# TO DO:
Since only part of the material below is wanted, output exactly the lines from the one with "Hors d’ouevres (239, 2020)" up to and including the one with "壁装材・壁面装飾 (47, 1047)".

# INFORMATION PROVIDED:

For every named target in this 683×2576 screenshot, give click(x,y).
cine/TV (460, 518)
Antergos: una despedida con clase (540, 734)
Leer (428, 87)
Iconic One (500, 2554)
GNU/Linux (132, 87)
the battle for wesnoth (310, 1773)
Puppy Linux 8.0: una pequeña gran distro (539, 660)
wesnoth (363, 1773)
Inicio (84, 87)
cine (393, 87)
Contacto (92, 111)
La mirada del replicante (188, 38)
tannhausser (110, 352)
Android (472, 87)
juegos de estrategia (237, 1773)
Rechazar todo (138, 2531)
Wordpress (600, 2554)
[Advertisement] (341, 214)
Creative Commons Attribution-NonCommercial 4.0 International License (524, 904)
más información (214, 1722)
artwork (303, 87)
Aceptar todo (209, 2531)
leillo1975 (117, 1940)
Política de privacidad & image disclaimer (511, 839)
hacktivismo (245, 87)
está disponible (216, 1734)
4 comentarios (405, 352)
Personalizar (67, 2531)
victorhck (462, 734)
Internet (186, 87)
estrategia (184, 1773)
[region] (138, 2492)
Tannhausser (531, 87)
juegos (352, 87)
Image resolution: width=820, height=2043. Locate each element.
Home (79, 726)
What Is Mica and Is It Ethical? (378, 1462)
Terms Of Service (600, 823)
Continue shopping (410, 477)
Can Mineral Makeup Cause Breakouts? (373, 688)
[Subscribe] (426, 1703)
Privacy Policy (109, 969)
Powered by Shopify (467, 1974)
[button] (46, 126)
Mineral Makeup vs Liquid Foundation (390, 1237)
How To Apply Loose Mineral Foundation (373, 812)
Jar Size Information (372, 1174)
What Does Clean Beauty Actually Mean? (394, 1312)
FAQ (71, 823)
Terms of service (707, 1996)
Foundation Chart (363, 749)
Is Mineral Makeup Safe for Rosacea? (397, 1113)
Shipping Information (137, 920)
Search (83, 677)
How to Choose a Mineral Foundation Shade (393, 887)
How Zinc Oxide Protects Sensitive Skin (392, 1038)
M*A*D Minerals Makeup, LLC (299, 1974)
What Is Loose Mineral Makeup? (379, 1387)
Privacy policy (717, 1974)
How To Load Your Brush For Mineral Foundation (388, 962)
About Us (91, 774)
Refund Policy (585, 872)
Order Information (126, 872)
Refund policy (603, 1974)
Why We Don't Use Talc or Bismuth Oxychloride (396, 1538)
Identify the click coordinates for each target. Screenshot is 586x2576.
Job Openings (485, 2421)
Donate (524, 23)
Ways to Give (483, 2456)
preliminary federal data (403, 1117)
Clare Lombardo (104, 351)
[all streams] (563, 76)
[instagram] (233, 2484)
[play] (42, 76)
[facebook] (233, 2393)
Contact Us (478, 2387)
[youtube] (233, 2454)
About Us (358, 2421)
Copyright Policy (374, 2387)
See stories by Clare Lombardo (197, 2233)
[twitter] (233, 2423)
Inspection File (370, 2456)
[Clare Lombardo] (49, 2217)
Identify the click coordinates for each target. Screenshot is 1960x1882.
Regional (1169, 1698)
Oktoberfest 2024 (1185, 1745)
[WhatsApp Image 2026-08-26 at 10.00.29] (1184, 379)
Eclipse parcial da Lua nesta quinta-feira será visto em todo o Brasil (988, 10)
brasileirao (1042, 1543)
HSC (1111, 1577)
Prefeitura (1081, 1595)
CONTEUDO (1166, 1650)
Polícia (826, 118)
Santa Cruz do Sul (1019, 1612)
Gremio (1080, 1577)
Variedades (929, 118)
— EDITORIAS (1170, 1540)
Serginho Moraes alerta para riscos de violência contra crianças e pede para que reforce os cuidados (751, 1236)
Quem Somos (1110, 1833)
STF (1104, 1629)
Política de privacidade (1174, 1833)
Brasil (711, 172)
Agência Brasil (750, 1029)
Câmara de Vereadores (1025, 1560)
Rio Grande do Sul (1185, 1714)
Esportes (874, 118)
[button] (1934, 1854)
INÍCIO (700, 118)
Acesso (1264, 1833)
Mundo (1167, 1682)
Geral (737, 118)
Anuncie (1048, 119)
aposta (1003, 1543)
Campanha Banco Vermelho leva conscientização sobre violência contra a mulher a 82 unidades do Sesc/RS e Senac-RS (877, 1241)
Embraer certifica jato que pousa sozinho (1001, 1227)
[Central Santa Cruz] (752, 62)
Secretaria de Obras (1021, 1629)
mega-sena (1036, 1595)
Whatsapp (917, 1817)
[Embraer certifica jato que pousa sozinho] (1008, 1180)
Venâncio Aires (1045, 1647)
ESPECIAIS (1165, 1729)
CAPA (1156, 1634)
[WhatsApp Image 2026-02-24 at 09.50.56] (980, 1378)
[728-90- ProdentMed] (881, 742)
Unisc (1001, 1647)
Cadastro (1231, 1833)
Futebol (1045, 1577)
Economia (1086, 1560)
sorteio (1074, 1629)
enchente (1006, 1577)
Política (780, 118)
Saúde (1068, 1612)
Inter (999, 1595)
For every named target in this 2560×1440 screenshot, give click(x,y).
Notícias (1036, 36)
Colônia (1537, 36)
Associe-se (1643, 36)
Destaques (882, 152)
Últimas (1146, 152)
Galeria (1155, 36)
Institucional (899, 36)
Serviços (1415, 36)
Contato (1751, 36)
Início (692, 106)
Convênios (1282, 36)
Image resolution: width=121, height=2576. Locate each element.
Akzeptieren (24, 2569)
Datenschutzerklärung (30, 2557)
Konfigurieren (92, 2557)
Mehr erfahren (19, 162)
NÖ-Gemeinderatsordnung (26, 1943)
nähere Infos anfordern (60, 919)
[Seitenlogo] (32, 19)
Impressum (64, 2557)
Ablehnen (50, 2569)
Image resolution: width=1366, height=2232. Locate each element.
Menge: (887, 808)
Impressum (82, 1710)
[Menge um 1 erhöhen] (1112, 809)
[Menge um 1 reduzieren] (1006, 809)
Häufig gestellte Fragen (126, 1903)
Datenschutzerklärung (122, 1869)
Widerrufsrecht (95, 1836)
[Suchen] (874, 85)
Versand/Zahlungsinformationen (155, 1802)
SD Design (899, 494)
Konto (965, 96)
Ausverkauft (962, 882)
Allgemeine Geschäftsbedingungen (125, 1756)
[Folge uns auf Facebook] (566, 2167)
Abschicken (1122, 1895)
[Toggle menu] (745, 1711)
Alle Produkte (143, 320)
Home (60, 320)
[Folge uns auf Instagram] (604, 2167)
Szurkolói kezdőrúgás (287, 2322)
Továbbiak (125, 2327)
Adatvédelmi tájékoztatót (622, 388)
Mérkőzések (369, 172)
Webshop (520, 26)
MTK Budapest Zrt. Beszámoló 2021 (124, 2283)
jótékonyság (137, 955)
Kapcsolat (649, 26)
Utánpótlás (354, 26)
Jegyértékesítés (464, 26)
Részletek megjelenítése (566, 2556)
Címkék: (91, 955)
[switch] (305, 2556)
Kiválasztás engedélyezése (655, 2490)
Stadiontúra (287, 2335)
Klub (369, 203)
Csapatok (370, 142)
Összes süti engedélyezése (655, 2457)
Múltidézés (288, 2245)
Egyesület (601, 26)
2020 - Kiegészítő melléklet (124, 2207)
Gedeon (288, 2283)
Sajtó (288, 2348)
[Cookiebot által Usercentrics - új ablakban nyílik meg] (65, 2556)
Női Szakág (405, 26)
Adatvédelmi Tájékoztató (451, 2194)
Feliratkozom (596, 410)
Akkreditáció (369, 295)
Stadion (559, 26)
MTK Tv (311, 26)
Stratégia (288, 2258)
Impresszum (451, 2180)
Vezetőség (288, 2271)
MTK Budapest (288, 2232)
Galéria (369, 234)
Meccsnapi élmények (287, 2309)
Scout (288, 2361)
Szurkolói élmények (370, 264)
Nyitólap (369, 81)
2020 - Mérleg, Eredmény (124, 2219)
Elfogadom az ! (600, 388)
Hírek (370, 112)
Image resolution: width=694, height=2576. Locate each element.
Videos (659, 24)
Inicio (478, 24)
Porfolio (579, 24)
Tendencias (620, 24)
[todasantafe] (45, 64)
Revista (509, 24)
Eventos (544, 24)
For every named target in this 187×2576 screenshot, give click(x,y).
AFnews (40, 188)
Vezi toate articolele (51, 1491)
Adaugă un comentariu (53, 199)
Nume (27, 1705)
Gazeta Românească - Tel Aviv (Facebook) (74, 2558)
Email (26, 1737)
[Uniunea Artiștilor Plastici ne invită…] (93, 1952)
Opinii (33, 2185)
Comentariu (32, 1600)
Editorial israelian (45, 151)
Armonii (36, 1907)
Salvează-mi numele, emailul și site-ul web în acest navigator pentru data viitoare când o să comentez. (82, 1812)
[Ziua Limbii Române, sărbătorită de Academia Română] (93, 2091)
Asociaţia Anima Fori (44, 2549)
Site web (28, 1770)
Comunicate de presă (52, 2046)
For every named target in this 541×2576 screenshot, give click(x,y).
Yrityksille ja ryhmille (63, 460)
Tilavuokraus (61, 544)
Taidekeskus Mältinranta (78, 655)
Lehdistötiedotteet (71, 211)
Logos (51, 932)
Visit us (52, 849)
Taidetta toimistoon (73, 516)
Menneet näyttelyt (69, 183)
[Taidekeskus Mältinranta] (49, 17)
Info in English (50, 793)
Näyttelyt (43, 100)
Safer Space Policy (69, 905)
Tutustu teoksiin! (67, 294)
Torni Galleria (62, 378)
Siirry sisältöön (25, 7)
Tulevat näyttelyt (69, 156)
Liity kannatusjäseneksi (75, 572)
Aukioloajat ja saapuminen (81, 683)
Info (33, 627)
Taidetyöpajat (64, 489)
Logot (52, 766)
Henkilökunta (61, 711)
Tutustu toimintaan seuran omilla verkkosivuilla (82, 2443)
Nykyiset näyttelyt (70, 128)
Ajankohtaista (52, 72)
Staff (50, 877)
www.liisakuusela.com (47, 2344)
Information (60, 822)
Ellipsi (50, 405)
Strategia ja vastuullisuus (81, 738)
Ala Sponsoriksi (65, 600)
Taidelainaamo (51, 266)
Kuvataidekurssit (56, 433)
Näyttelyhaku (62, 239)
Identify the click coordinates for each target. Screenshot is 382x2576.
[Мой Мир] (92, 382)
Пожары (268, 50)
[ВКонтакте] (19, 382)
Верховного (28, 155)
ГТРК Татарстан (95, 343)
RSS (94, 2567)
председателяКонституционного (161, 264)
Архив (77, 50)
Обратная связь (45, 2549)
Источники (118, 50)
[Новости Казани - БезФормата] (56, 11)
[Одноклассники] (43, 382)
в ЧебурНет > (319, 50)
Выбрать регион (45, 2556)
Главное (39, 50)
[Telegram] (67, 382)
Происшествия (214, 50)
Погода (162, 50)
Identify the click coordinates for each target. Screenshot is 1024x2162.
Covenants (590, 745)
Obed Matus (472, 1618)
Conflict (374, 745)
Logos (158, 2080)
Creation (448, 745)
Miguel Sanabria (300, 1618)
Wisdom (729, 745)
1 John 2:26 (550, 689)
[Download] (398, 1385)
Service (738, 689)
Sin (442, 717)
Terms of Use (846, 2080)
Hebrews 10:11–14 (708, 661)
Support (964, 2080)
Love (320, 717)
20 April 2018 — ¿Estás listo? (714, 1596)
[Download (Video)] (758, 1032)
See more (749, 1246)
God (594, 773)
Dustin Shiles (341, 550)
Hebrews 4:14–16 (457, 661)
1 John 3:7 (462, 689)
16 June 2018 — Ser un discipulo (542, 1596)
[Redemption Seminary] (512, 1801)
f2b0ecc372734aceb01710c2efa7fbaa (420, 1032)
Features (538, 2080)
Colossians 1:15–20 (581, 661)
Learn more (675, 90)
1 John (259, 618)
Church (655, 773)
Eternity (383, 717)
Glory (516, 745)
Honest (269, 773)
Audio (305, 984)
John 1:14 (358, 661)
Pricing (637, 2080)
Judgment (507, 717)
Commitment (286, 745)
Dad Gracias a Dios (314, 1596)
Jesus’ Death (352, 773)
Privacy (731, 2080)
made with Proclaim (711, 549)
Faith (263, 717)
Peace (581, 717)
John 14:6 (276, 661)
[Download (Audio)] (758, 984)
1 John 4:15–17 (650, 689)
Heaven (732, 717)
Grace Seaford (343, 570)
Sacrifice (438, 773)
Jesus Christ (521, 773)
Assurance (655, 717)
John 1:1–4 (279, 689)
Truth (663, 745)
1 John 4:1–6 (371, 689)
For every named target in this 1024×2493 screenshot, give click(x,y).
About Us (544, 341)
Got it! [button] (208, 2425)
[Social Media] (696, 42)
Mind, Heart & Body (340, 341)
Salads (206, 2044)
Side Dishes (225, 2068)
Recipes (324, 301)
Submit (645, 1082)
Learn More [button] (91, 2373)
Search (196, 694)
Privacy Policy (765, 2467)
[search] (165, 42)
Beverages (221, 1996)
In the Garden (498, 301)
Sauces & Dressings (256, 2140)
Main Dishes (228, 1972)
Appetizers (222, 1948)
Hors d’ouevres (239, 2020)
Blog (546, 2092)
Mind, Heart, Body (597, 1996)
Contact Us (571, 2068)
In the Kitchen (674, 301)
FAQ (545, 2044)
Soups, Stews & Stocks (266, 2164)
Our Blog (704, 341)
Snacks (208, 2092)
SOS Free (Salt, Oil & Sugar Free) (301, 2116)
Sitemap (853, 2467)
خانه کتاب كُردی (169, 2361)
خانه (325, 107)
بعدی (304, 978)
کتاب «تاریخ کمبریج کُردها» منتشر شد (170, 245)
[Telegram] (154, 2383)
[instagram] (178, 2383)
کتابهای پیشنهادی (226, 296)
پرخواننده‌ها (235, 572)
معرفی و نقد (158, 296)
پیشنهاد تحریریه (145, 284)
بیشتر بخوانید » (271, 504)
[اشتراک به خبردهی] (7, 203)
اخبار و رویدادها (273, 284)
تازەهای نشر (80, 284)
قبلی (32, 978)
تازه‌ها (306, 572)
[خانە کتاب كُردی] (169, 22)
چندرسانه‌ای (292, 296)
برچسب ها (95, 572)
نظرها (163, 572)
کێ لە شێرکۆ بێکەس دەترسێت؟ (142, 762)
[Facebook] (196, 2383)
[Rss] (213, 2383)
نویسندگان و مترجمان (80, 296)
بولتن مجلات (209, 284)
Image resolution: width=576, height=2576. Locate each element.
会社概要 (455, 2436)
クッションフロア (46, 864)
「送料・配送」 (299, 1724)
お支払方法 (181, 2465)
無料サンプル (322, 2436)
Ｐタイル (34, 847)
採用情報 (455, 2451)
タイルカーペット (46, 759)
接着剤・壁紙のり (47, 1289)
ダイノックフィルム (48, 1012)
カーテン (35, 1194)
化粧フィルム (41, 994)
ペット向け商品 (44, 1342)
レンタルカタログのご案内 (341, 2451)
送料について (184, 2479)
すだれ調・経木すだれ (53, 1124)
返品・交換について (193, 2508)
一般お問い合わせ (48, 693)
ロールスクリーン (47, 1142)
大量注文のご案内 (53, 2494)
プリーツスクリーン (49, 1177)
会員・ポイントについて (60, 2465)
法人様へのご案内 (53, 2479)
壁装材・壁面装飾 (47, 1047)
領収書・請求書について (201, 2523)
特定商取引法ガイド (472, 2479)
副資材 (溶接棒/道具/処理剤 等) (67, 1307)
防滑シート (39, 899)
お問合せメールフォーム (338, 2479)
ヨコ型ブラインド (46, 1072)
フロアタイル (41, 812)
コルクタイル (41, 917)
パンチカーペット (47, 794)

# ANSWER TO THE EXERCISE:
Hors d’ouevres (239, 2020)
Blog (546, 2092)
Mind, Heart, Body (597, 1996)
Contact Us (571, 2068)
In the Kitchen (674, 301)
FAQ (545, 2044)
Soups, Stews & Stocks (266, 2164)
Our Blog (704, 341)
Snacks (208, 2092)
SOS Free (Salt, Oil & Sugar Free) (301, 2116)
Sitemap (853, 2467)
خانه کتاب كُردی (169, 2361)
خانه (325, 107)
بعدی (304, 978)
کتاب «تاریخ کمبریج کُردها» منتشر شد (170, 245)
[Telegram] (154, 2383)
[instagram] (178, 2383)
کتابهای پیشنهادی (226, 296)
پرخواننده‌ها (235, 572)
معرفی و نقد (158, 296)
پیشنهاد تحریریه (145, 284)
بیشتر بخوانید » (271, 504)
[اشتراک به خبردهی] (7, 203)
اخبار و رویدادها (273, 284)
تازەهای نشر (80, 284)
قبلی (32, 978)
تازه‌ها (306, 572)
[خانە کتاب كُردی] (169, 22)
چندرسانه‌ای (292, 296)
برچسب ها (95, 572)
نظرها (163, 572)
کێ لە شێرکۆ بێکەس دەترسێت؟ (142, 762)
[Facebook] (196, 2383)
[Rss] (213, 2383)
نویسندگان و مترجمان (80, 296)
بولتن مجلات (209, 284)
Image resolution: width=576, height=2576. Locate each element.
会社概要 (455, 2436)
クッションフロア (46, 864)
「送料・配送」 (299, 1724)
お支払方法 (181, 2465)
無料サンプル (322, 2436)
Ｐタイル (34, 847)
採用情報 (455, 2451)
タイルカーペット (46, 759)
接着剤・壁紙のり (47, 1289)
ダイノックフィルム (48, 1012)
カーテン (35, 1194)
化粧フィルム (41, 994)
ペット向け商品 (44, 1342)
レンタルカタログのご案内 (341, 2451)
送料について (184, 2479)
すだれ調・経木すだれ (53, 1124)
返品・交換について (193, 2508)
一般お問い合わせ (48, 693)
ロールスクリーン (47, 1142)
大量注文のご案内 (53, 2494)
プリーツスクリーン (49, 1177)
会員・ポイントについて (60, 2465)
法人様へのご案内 (53, 2479)
壁装材・壁面装飾 (47, 1047)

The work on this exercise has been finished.